▶ [Stated problem]:
Format the records from the line containing "Click Modifier le" through the end of the records, both ends included, as a Markdown table with a Row column numbering each line and a Line column holding its text, leaving out blank lines.

▶ [Supplied data]:
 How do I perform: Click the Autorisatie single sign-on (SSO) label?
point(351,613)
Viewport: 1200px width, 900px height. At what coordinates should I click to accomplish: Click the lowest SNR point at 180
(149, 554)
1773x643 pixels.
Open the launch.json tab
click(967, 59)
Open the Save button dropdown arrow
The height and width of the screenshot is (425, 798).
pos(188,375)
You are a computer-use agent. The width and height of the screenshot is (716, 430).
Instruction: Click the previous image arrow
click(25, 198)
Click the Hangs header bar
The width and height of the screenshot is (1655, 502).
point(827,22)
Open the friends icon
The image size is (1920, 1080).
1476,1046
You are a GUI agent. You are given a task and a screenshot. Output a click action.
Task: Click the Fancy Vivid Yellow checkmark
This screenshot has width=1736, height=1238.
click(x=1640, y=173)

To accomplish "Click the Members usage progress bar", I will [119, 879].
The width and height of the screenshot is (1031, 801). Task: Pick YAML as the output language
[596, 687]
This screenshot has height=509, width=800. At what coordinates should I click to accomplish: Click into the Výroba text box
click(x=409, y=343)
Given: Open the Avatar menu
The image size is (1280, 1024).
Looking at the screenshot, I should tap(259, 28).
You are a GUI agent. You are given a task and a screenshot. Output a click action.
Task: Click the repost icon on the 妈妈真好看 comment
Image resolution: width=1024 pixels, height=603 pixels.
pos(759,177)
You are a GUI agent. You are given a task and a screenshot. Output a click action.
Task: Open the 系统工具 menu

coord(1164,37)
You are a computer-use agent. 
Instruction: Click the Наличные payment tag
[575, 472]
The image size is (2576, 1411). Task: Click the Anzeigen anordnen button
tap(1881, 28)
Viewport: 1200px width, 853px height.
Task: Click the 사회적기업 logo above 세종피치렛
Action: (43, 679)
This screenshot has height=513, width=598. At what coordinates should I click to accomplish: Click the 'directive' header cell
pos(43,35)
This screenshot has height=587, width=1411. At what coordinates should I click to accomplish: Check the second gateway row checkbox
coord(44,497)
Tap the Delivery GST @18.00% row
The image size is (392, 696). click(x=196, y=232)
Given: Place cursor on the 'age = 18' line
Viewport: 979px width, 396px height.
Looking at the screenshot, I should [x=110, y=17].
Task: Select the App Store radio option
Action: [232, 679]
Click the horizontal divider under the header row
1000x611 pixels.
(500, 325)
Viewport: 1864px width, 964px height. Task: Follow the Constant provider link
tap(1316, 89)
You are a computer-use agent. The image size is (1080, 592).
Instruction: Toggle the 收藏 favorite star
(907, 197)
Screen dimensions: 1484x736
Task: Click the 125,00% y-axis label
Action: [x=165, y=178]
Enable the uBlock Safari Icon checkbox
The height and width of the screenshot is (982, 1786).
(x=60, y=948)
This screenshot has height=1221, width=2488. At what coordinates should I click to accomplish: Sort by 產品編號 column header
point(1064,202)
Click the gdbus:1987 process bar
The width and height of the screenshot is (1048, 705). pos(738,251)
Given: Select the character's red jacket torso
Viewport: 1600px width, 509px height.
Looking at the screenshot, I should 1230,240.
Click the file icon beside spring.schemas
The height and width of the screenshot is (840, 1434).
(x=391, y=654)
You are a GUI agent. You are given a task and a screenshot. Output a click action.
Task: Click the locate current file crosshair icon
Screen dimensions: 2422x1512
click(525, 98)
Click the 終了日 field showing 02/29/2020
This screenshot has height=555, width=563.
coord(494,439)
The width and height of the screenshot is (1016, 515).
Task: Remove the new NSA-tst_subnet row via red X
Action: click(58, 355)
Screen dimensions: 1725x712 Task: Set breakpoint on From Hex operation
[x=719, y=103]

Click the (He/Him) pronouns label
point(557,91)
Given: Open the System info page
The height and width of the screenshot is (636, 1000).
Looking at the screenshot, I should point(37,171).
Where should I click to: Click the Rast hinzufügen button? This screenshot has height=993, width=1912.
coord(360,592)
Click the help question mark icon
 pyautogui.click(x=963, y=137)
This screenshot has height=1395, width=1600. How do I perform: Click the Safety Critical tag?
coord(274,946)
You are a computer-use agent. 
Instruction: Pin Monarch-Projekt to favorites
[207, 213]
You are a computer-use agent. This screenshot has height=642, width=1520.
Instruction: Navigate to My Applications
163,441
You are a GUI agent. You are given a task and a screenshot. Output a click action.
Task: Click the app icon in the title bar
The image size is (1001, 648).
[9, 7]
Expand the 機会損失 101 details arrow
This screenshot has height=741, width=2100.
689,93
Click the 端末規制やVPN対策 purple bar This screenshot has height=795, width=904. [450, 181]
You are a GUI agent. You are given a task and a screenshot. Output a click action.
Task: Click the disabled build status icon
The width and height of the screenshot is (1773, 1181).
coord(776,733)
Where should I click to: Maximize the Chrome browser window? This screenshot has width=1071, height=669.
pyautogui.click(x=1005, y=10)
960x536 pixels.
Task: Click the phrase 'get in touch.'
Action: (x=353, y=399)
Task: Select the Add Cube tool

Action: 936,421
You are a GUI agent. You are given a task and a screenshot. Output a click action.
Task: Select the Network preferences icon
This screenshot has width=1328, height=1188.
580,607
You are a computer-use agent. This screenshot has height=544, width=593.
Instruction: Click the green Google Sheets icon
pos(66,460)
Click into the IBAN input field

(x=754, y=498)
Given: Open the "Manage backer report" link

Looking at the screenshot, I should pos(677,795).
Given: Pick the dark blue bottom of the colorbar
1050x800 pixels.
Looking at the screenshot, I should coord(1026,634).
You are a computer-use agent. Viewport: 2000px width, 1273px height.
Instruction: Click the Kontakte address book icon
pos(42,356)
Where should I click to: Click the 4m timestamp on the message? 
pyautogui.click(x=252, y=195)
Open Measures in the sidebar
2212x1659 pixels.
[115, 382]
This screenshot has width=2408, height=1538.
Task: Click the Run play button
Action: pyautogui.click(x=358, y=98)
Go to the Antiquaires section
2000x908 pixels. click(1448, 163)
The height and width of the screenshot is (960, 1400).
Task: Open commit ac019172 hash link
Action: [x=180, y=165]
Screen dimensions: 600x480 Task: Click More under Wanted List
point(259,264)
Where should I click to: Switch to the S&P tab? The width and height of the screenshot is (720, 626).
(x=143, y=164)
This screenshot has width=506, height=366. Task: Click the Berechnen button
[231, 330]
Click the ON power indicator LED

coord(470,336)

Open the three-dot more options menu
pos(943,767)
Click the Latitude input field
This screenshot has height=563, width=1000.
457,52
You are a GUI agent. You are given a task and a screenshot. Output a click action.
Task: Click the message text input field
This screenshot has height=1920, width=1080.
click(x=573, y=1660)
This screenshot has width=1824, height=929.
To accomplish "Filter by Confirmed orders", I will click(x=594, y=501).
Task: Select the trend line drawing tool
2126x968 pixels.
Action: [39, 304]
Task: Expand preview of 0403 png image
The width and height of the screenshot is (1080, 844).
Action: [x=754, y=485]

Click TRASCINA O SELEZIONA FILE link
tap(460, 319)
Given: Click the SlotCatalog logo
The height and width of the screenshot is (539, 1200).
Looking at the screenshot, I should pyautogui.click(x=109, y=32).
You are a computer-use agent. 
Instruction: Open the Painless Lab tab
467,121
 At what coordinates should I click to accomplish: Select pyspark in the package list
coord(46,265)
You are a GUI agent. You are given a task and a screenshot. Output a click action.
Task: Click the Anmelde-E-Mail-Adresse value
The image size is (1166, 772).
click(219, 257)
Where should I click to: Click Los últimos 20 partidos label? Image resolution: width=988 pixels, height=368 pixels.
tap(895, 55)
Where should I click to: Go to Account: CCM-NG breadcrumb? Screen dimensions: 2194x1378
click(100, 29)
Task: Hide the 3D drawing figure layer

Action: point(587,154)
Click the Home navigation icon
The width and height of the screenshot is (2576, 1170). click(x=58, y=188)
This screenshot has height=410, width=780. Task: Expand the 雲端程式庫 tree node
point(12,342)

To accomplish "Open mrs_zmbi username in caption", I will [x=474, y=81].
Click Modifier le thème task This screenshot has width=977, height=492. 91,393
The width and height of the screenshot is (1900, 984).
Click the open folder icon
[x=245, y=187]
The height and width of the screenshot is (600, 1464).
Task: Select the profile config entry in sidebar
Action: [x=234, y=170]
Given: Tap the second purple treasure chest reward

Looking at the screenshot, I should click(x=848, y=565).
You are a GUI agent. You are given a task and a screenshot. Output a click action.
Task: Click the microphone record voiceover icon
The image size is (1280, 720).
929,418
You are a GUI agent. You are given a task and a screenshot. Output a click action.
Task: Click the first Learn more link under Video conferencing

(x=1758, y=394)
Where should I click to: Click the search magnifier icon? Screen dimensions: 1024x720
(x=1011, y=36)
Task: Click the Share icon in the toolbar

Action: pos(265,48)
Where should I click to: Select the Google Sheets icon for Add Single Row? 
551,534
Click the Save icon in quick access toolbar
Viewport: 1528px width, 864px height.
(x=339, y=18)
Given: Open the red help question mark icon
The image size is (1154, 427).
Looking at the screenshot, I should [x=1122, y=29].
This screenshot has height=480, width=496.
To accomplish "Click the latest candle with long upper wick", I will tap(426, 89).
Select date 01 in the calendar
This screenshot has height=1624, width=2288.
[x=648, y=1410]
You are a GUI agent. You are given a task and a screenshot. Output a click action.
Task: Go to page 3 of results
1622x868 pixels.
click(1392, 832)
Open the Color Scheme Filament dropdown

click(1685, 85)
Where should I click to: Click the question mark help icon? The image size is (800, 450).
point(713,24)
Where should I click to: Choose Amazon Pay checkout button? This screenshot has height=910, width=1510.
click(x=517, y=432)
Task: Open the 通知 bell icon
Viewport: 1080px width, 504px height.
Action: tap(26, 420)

▶ [Response to the task]:
| Row | Line |
|---|---|
| 1 | Click Modifier le thème task This screenshot has width=977, height=492. 91,393 |
| 2 | The width and height of the screenshot is (1900, 984). |
| 3 | Click the open folder icon |
| 4 | [x=245, y=187] |
| 5 | The height and width of the screenshot is (600, 1464). |
| 6 | Task: Select the profile config entry in sidebar |
| 7 | Action: [x=234, y=170] |
| 8 | Given: Tap the second purple treasure chest reward |
| 9 | Looking at the screenshot, I should click(x=848, y=565). |
| 10 | You are a GUI agent. You are given a task and a screenshot. Output a click action. |
| 11 | Task: Click the microphone record voiceover icon |
| 12 | The image size is (1280, 720). |
| 13 | 929,418 |
| 14 | You are a GUI agent. You are given a task and a screenshot. Output a click action. |
| 15 | Task: Click the first Learn more link under Video conferencing |
| 16 | (x=1758, y=394) |
| 17 | Where should I click to: Click the search magnifier icon? Screen dimensions: 1024x720 |
| 18 | (x=1011, y=36) |
| 19 | Task: Click the Share icon in the toolbar |
| 20 | Action: pos(265,48) |
| 21 | Where should I click to: Select the Google Sheets icon for Add Single Row?  |
| 22 | 551,534 |
| 23 | Click the Save icon in quick access toolbar |
| 24 | Viewport: 1528px width, 864px height. |
| 25 | (x=339, y=18) |
| 26 | Given: Open the red help question mark icon |
| 27 | The image size is (1154, 427). |
| 28 | Looking at the screenshot, I should [x=1122, y=29]. |
| 29 | This screenshot has height=480, width=496. |
| 30 | To accomplish "Click the latest candle with long upper wick", I will tap(426, 89). |
| 31 | Select date 01 in the calendar |
| 32 | This screenshot has height=1624, width=2288. |
| 33 | [x=648, y=1410] |
| 34 | You are a GUI agent. You are given a task and a screenshot. Output a click action. |
| 35 | Task: Go to page 3 of results |
| 36 | 1622x868 pixels. |
| 37 | click(1392, 832) |
| 38 | Open the Color Scheme Filament dropdown |
| 39 | click(1685, 85) |
| 40 | Where should I click to: Click the question mark help icon? The image size is (800, 450). |
| 41 | point(713,24) |
| 42 | Where should I click to: Choose Amazon Pay checkout button? This screenshot has height=910, width=1510. |
| 43 | click(x=517, y=432) |
| 44 | Task: Open the 通知 bell icon |
| 45 | Viewport: 1080px width, 504px height. |
| 46 | Action: tap(26, 420) |